Save jobs and sell the Hockney? The dilemma laying bare inequality in the arts | Charlotte Higgins

Fighting for survival due to Covid-19, it’s no wonder the Royal Opera House is selling its David Hockney portrait – originally bought with a staff whip-round. So what does Hockney himself think of the sale?

Who knew the Royal Opera House owned a David Hockney? I certainly didn’t. The portrait of David Webster, who ran Covent Garden between 1945 and 1970, could now be the institution’s saviour as Covid-19 brings it towards the brink of collapse; soon it will be sold by Christie’s. The auction house hope it might make as much as £18m. “This was a really tough call,” Alex Beard, the Royal Opera House’s chief executive, told the Observer. “But we have to face the situation we are in and if we can remain viable and get through this, then we can get back to employing people in the future.”
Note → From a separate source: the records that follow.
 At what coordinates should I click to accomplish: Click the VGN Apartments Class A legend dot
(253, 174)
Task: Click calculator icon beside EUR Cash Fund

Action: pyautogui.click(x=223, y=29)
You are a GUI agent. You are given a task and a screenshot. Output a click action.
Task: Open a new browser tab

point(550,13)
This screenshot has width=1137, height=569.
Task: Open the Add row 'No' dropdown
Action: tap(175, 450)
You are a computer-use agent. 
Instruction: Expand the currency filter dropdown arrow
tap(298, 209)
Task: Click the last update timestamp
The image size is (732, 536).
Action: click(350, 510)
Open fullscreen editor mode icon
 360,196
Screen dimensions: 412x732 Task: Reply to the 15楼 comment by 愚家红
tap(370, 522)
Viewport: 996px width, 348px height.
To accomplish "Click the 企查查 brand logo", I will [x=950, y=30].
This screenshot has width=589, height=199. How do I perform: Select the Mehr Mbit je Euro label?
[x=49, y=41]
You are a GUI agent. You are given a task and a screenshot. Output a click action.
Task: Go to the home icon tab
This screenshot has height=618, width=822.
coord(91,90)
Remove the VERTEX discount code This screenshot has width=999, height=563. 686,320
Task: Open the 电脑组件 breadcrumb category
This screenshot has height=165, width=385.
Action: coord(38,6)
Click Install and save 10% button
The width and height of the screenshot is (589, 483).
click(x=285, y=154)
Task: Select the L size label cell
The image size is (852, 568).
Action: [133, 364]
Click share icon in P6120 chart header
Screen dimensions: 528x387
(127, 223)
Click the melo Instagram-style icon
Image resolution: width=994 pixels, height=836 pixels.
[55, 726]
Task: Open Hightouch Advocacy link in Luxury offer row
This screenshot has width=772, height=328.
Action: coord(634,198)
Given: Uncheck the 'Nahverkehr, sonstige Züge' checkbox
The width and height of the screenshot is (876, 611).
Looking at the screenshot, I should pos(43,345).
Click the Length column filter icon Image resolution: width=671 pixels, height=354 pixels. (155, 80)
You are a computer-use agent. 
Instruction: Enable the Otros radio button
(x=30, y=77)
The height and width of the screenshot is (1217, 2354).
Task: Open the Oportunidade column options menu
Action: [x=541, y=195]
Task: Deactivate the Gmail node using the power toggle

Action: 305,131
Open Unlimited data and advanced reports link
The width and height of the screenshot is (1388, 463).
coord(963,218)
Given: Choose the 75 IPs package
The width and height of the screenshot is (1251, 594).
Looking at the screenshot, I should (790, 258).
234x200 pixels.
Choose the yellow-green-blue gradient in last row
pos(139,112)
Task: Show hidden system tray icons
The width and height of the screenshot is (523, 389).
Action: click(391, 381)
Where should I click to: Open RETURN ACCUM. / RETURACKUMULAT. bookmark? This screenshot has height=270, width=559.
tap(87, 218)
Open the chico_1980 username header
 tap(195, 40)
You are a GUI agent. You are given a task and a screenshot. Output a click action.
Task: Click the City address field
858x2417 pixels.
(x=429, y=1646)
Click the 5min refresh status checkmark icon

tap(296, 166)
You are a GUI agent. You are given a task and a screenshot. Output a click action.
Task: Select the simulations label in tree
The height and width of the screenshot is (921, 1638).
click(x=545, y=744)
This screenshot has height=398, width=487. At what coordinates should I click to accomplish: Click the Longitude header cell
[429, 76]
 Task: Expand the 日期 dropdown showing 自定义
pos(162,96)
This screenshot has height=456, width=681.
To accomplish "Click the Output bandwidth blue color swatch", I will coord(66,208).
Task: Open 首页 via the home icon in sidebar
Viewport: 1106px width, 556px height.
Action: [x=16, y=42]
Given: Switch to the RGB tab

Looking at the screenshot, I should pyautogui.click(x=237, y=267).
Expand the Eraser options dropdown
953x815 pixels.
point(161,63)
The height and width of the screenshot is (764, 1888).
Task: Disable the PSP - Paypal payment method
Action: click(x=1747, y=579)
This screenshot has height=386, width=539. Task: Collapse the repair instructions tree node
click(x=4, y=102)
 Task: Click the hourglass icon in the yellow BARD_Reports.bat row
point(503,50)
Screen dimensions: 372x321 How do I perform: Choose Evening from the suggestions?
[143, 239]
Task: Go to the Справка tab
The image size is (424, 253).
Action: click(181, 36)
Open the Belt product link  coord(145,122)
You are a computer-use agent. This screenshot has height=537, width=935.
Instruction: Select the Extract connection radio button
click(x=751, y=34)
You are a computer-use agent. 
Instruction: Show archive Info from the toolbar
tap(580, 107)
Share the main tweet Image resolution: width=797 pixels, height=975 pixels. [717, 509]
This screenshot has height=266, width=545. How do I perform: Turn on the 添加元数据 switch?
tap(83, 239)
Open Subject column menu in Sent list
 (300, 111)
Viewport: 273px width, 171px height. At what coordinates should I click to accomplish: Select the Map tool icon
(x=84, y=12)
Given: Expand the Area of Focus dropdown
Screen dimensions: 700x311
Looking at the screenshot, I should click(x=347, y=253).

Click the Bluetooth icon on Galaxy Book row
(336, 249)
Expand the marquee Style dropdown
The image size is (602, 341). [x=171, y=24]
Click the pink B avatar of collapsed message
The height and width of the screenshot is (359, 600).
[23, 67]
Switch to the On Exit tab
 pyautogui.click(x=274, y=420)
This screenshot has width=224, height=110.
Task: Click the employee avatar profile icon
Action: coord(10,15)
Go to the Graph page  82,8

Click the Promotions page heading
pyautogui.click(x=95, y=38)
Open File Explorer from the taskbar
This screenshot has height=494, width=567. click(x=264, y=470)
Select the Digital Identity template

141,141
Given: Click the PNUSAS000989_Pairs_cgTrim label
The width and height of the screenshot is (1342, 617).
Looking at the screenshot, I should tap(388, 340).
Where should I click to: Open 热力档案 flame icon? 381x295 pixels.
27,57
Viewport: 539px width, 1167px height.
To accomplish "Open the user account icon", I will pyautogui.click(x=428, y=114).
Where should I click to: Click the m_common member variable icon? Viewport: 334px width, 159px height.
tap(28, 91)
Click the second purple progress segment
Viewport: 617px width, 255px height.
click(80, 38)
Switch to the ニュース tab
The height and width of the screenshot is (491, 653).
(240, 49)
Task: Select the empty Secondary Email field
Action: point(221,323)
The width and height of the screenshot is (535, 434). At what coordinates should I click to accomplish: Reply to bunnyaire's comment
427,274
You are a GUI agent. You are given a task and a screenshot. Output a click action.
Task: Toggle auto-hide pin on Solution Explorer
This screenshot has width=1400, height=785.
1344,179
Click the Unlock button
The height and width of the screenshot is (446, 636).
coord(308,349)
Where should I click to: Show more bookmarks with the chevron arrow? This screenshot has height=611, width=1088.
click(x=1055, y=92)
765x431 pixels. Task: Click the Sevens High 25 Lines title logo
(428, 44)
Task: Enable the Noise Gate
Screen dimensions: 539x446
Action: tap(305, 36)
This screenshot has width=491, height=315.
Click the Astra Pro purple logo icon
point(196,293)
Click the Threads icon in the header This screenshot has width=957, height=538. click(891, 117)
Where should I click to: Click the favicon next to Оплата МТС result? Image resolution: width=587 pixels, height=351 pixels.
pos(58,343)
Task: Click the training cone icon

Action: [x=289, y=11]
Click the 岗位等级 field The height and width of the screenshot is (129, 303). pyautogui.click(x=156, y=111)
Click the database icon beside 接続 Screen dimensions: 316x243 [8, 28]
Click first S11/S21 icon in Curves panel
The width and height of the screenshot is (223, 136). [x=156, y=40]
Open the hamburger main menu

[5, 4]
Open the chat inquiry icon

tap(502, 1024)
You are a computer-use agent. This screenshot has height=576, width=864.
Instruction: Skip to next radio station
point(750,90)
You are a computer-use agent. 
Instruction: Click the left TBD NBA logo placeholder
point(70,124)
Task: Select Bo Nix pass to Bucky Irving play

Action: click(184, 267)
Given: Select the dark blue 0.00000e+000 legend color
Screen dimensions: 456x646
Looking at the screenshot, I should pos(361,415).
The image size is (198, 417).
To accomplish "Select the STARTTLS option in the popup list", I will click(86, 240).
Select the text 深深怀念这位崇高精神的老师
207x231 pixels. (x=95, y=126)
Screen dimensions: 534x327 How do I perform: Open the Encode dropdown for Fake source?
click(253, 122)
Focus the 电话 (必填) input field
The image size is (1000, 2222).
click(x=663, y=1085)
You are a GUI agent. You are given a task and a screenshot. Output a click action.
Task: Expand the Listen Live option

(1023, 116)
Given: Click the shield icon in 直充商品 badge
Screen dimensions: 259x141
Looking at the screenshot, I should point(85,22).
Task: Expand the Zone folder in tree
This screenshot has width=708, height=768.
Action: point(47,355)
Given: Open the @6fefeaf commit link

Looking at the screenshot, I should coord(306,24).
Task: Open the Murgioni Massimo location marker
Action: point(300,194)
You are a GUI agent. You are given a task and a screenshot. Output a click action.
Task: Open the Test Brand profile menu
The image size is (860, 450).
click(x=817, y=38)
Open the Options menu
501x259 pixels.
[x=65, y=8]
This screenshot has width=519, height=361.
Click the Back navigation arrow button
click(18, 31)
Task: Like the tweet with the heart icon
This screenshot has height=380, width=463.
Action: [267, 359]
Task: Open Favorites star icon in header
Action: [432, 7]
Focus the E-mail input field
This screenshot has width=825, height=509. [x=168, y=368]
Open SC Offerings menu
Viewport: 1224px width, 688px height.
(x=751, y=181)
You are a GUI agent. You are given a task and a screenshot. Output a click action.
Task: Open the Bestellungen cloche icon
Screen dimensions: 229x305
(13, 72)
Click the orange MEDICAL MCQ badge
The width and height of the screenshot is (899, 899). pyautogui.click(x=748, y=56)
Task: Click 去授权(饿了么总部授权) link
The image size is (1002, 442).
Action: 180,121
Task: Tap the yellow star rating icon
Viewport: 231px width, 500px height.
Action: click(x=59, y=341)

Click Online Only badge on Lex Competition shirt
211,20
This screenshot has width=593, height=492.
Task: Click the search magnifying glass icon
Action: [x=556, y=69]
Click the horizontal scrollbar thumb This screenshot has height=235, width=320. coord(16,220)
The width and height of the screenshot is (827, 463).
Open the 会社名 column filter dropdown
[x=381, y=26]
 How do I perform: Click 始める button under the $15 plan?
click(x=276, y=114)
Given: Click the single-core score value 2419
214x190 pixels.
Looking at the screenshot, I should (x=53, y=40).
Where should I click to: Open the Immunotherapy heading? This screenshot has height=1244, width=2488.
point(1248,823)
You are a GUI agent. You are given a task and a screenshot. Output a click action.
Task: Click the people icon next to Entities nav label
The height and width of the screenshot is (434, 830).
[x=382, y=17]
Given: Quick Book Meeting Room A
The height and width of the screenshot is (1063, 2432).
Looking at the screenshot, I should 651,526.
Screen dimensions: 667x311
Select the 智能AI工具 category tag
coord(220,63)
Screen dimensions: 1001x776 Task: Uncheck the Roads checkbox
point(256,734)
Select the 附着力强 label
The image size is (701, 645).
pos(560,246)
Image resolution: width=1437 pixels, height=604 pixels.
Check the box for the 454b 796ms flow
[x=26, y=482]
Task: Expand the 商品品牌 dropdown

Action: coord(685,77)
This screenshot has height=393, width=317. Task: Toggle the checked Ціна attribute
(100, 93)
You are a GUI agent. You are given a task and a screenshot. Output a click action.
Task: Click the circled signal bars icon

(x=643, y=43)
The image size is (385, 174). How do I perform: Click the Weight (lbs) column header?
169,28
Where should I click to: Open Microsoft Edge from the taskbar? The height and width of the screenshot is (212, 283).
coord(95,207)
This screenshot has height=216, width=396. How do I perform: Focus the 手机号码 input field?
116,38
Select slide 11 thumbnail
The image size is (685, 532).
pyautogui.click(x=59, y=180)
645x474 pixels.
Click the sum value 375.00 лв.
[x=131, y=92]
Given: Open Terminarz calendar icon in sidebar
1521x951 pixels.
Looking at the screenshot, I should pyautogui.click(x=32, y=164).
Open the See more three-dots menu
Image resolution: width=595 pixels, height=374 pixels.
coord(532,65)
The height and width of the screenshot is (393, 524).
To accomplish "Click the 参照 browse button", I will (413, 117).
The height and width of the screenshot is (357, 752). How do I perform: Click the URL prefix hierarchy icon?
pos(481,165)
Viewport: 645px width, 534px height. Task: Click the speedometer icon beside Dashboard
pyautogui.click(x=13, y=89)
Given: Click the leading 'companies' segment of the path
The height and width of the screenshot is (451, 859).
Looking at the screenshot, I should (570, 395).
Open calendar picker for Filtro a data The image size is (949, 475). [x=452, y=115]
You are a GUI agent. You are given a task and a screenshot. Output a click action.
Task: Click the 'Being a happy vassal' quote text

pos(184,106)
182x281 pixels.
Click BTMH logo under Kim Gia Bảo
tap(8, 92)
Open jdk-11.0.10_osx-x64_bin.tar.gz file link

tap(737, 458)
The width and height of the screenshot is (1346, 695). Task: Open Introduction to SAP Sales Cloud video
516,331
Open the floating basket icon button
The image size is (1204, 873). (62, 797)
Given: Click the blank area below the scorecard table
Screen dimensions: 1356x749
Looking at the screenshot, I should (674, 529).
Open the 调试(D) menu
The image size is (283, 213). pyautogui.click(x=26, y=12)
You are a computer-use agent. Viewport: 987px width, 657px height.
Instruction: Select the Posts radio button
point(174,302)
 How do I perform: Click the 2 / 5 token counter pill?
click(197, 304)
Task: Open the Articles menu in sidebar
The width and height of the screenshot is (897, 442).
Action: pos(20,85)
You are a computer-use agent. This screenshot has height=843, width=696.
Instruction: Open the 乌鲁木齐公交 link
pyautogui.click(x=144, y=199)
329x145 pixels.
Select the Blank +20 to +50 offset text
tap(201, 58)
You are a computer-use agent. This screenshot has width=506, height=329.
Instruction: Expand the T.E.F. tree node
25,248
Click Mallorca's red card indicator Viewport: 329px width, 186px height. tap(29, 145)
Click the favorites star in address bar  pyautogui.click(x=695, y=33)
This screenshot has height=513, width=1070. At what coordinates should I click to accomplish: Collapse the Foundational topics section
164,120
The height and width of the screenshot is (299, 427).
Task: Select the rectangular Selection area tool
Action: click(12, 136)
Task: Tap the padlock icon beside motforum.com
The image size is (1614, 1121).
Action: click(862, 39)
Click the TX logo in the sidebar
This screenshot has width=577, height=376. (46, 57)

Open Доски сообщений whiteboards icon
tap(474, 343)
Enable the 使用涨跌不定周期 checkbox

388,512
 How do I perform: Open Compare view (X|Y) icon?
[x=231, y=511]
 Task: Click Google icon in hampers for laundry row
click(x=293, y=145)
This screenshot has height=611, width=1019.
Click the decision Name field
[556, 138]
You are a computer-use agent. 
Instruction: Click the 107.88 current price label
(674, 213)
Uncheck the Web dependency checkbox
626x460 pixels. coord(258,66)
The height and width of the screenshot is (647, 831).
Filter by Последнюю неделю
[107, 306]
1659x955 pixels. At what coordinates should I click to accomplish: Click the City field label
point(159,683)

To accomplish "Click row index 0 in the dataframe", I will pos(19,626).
Well, that’s where we seem to be: jobs or assets. In this particular case, surely the shade of any former boss of the Opera House would be rising from the grave to say, “Of course you should sell the damn portrait.” It’s sad, it’s part of Covent Garden’s history, it’s almost certainly displeasing to Hockney himself, but now is very much the rainy day when the portrait can help to safeguard the House’s actual work of opera and ballet, and its role as a major cultural employer.